18 That leaves the question of whether there has been an error of law involved in the Tribunal's decision in relation to cl 560.224(1). The applicant submits that par (c) is concerned with subjective intention at the time of the Tribunal's decision. For present purposes I am prepared to accept that. But the question is whether the Tribunal, in making its finding about the applicant's subjective intention, is precluded from having regard to the findings it has made in relation to the substantial breach of conditions. That is, breaches of conditions 8202 and 8105 that occurred in respect of the last visa granted to the applicant. In my opinion the Tribunal could not be precluded from having regard to that material. As a matter of logic, it may have regard to the applicant's prior breaches in forming a view of the subjective intention of the applicant. Certainly the Tribunal is not, as a matter of law, precluded from having regard to these breaches.

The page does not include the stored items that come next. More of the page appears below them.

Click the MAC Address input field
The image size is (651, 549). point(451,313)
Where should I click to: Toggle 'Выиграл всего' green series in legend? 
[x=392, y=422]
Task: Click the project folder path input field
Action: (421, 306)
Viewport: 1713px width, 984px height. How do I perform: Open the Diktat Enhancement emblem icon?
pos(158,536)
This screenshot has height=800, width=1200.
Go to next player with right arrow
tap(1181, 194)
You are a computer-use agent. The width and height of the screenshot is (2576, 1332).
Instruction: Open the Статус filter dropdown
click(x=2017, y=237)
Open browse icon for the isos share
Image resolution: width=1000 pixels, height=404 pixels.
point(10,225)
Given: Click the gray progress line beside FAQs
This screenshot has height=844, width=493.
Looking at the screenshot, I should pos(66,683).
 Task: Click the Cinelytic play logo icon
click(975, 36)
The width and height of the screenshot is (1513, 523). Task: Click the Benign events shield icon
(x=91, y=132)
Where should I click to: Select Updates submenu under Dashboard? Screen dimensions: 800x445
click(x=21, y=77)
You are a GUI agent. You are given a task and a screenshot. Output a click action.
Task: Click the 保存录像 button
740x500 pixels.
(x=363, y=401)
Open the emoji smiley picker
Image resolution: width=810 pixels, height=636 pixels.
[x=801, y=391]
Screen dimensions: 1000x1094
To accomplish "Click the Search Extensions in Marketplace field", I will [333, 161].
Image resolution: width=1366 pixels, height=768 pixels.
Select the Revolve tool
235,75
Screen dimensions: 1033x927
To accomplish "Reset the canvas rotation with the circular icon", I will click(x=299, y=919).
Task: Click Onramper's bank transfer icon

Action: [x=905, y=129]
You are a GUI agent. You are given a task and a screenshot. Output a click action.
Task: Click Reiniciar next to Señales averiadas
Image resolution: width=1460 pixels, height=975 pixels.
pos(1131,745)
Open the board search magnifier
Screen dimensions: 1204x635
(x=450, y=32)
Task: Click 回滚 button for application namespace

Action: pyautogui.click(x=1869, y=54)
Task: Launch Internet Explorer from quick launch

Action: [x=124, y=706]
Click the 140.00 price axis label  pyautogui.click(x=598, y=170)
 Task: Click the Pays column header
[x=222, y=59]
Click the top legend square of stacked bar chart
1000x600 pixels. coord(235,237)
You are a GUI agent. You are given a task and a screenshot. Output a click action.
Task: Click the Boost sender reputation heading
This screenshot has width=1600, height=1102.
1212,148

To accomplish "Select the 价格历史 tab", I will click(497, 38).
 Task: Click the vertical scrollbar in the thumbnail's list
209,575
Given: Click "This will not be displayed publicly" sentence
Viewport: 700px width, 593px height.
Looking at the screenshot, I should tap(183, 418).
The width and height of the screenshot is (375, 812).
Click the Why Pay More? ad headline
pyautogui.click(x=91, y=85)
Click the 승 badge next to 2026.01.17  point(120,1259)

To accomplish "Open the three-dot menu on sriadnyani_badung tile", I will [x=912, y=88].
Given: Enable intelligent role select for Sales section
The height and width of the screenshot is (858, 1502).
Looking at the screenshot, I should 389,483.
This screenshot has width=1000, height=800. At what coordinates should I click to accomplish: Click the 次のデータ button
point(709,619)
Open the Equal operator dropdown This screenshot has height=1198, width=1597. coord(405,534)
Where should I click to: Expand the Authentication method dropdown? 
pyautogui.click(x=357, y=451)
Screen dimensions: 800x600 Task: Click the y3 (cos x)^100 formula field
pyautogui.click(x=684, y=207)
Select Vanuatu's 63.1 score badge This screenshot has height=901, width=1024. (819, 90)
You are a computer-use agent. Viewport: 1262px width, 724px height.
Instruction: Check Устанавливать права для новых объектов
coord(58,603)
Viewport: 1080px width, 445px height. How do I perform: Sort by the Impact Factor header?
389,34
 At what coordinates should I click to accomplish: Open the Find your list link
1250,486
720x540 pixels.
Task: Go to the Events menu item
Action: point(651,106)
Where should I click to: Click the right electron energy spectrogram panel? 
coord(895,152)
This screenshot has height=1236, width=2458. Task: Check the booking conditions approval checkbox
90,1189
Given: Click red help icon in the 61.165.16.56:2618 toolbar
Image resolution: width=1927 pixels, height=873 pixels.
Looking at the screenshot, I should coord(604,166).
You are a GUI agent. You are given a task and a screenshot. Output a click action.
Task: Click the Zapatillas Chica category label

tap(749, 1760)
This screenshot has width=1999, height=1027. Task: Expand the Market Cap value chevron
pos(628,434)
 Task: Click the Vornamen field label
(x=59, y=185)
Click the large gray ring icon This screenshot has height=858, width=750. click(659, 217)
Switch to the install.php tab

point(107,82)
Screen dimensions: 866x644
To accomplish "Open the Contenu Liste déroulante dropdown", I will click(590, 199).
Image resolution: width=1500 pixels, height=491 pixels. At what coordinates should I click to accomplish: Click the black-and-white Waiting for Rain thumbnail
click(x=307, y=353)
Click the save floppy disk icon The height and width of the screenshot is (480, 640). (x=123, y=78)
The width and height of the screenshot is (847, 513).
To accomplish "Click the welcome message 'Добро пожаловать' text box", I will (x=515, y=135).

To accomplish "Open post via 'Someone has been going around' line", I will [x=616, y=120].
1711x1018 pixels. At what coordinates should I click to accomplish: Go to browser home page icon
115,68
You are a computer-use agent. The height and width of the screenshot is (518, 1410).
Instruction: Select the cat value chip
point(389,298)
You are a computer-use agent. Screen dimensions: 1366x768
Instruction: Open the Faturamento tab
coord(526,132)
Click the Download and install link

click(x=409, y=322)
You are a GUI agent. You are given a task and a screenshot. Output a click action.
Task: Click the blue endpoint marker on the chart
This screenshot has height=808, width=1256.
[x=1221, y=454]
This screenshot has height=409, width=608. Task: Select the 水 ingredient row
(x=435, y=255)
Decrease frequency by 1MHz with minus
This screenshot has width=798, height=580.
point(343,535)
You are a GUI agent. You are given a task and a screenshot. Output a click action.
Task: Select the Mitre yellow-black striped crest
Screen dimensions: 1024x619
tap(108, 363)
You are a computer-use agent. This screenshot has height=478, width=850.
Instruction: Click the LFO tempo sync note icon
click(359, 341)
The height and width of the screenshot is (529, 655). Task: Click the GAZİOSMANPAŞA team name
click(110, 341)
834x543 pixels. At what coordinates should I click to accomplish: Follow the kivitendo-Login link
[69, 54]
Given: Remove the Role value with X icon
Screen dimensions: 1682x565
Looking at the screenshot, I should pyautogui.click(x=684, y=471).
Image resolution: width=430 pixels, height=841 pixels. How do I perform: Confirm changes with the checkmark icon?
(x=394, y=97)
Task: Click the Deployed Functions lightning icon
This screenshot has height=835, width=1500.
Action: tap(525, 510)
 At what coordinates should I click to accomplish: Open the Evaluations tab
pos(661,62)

19 Clause 560.224(1)(a) singles out financial ability in relation to the question of whether an applicant would be likely to contravene any condition of the visa relating to work. Although par (a) singles out the condition of a visa relating to work, the Tribunal may in my opinion, still have regard to such a condition when considering, under par (c), whether an applicant intends to comply with any conditions to which a visa will be subject. In that respect too, although such an argument was only faintly pressed, I do not think that the Tribunal has erred.
20 No error of law has been made out. The application will be dismissed with costs.
I certify that the preceding twenty (20) numbered paragraphs are a true copy of the Reasons for Judgment herein of the Honourable Justice Whitlam.